* [Task to carry out]
Rewrite the listing below, replacing every "computer-use agent" with "desktop agent" and leaving everything else unchanged.

(Item-finding records)
--
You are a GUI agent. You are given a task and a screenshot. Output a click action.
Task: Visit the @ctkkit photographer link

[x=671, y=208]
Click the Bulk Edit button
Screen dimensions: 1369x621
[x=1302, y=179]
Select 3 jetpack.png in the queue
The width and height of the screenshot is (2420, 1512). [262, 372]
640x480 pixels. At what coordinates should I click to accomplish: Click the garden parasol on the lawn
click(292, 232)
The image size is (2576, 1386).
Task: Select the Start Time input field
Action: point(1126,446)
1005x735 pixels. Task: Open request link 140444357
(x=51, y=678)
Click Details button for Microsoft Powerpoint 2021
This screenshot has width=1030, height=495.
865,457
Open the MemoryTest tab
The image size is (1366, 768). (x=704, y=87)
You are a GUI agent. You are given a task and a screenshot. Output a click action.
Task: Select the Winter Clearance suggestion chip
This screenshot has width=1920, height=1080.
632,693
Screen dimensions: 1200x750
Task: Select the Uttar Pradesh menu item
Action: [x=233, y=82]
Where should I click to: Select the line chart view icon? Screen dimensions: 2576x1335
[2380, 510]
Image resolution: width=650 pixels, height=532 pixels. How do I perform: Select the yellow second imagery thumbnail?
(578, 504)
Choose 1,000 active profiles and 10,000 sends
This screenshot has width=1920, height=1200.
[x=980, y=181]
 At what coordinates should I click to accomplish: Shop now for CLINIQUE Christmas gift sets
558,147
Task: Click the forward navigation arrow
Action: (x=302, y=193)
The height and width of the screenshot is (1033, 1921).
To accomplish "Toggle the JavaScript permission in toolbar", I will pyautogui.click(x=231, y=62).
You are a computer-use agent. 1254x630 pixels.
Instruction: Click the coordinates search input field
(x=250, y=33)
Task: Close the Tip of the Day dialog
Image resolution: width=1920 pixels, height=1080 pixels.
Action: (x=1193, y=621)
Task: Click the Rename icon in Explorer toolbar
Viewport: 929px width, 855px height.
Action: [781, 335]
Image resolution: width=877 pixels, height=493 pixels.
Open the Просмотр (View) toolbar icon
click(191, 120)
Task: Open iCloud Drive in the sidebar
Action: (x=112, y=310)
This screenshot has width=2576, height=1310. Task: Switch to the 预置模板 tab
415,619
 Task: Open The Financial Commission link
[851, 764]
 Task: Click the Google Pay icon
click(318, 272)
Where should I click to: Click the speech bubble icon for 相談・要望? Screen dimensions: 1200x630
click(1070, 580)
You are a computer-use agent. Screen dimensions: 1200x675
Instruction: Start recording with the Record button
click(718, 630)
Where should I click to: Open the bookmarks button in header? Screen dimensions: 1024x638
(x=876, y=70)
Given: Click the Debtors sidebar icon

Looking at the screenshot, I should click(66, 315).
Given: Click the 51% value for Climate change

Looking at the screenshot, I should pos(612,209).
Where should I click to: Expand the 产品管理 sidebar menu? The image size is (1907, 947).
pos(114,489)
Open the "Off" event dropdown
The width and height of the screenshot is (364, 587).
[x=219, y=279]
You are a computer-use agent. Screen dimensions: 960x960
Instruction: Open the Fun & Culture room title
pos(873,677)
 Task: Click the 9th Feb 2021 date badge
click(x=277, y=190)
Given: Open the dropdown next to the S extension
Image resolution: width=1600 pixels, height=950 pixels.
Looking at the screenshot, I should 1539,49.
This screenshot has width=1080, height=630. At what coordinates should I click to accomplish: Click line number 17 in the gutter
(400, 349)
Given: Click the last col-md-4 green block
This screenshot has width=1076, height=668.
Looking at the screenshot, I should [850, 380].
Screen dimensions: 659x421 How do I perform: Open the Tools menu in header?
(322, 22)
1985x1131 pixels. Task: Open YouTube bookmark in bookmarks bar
--
* [Output below]
You are a GUI agent. You are given a task and a screenshot. Output a click action.
Task: Visit the @ctkkit photographer link

[x=671, y=208]
Click the Bulk Edit button
Screen dimensions: 1369x621
[x=1302, y=179]
Select 3 jetpack.png in the queue
The width and height of the screenshot is (2420, 1512). [262, 372]
640x480 pixels. At what coordinates should I click to accomplish: Click the garden parasol on the lawn
click(292, 232)
The image size is (2576, 1386).
Task: Select the Start Time input field
Action: point(1126,446)
1005x735 pixels. Task: Open request link 140444357
(x=51, y=678)
Click Details button for Microsoft Powerpoint 2021
This screenshot has width=1030, height=495.
865,457
Open the MemoryTest tab
The image size is (1366, 768). (x=704, y=87)
You are a GUI agent. You are given a task and a screenshot. Output a click action.
Task: Select the Winter Clearance suggestion chip
This screenshot has width=1920, height=1080.
632,693
Screen dimensions: 1200x750
Task: Select the Uttar Pradesh menu item
Action: [x=233, y=82]
Where should I click to: Select the line chart view icon? Screen dimensions: 2576x1335
[2380, 510]
Image resolution: width=650 pixels, height=532 pixels. How do I perform: Select the yellow second imagery thumbnail?
(578, 504)
Choose 1,000 active profiles and 10,000 sends
This screenshot has width=1920, height=1200.
[x=980, y=181]
 At what coordinates should I click to accomplish: Shop now for CLINIQUE Christmas gift sets
558,147
Task: Click the forward navigation arrow
Action: (x=302, y=193)
The height and width of the screenshot is (1033, 1921).
To accomplish "Toggle the JavaScript permission in toolbar", I will pyautogui.click(x=231, y=62).
You are a desktop agent. 1254x630 pixels.
Instruction: Click the coordinates search input field
(x=250, y=33)
Task: Close the Tip of the Day dialog
Image resolution: width=1920 pixels, height=1080 pixels.
Action: (x=1193, y=621)
Task: Click the Rename icon in Explorer toolbar
Viewport: 929px width, 855px height.
Action: [781, 335]
Image resolution: width=877 pixels, height=493 pixels.
Open the Просмотр (View) toolbar icon
click(191, 120)
Task: Open iCloud Drive in the sidebar
Action: (x=112, y=310)
This screenshot has width=2576, height=1310. Task: Switch to the 预置模板 tab
415,619
 Task: Open The Financial Commission link
[851, 764]
 Task: Click the Google Pay icon
click(318, 272)
Where should I click to: Click the speech bubble icon for 相談・要望? Screen dimensions: 1200x630
click(1070, 580)
You are a desktop agent. Screen dimensions: 1200x675
Instruction: Start recording with the Record button
click(718, 630)
Where should I click to: Open the bookmarks button in header? Screen dimensions: 1024x638
(x=876, y=70)
Given: Click the Debtors sidebar icon

Looking at the screenshot, I should click(66, 315).
Given: Click the 51% value for Climate change

Looking at the screenshot, I should pos(612,209).
Where should I click to: Expand the 产品管理 sidebar menu? The image size is (1907, 947).
pos(114,489)
Open the "Off" event dropdown
The width and height of the screenshot is (364, 587).
[x=219, y=279]
You are a desktop agent. Screen dimensions: 960x960
Instruction: Open the Fun & Culture room title
pos(873,677)
 Task: Click the 9th Feb 2021 date badge
click(x=277, y=190)
Given: Open the dropdown next to the S extension
Image resolution: width=1600 pixels, height=950 pixels.
Looking at the screenshot, I should 1539,49.
This screenshot has width=1080, height=630. At what coordinates should I click to accomplish: Click line number 17 in the gutter
(400, 349)
Given: Click the last col-md-4 green block
This screenshot has width=1076, height=668.
Looking at the screenshot, I should [850, 380].
Screen dimensions: 659x421 How do I perform: Open the Tools menu in header?
(322, 22)
1985x1131 pixels. Task: Open YouTube bookmark in bookmarks bar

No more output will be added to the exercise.